First implement the bootstrap for a specific example using our own code boot-1.r

For the example in boot-1 I used some data from a particular model, which is not needed or used in the bootstrap. We compare the correct (but usually unknown model) distribution with the bootstrap distribution of a particular r.v. needed for a confidence interval calculation. boot-1B.r

There are two often used packages for nonparametric bootstrap. We use these in the following examples

boot-2.r Uses a package written by A Canty, McMaster University

boot-ET.r Uses a package by Efron (modern originator of the bootstrap) and Tibshirani (a Canadian, former professor at Toronto and now at Stanford)

boot-realdata examples.r Apply the bootstrap method to two data sets that we looked at earlier in the course.

A two sample problem similar to one of the homework problems to estimate P(X>Y) based on two independent random samples boot-2samp.r - corrected from class and some comments added (March 24, 2017)

March 24, 2017 : A few additional comments on bootstrap.

Bayesian methods introduction BayesMethods.pdf

March 27, 2017 : Office hours are cancelled for today.

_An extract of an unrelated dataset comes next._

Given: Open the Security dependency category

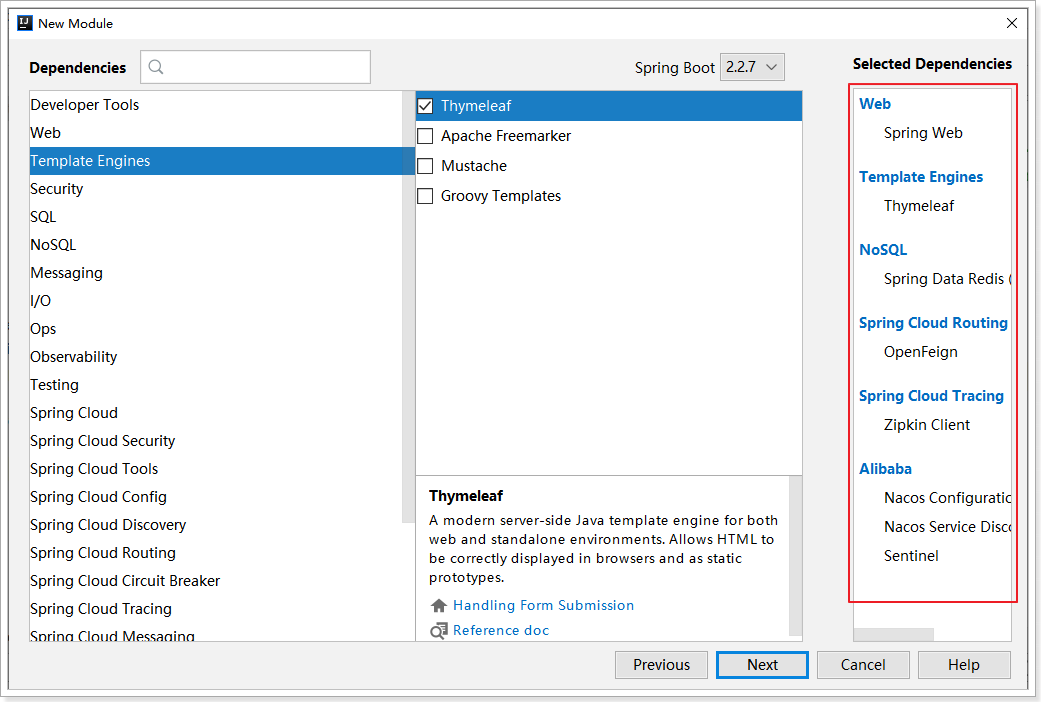Looking at the screenshot, I should (57, 189).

Continue with Bayesian methods. We also look at one non-conjugate prior example BayesEgnonconjugate.pdf for which we can obtain algebraic answers, that is a formula.

March 31, 2017 and April 3 : Bayes examples in R

Bayes-3.R Binomial example

Bayes-2.R Poisson example

cointipping2.r Coin tipping; we only use the first part of this R script, and omit how to simulate from this prior. Corrected from class to give the normal approximation for the posterior. (corrected for h = increment in Riemann partial sum to approximated the integrals as needed.)

cointipping.r Use a few different priors, some of which are not conjugate prior

and coin tipping data cointipping.csv The coin tipping data is from a class several years ago where Dr Murdoch had students do the coin tipping and record the data. These examples include using a conjugate and some non-conjugate priors.

April 5, 2017 : Classes end on Friday April 7. Today review and questions.

I will hold an extra office hour today from 2:30-3:30 PM. There will be an office hour as per usual on Thursday 2:30-3:30 PM. Friday will be taken up with grad student meetings, administrative details and exam printing, so I will not have a Friday office hour.

There is a tutorial today, the last one before the exam.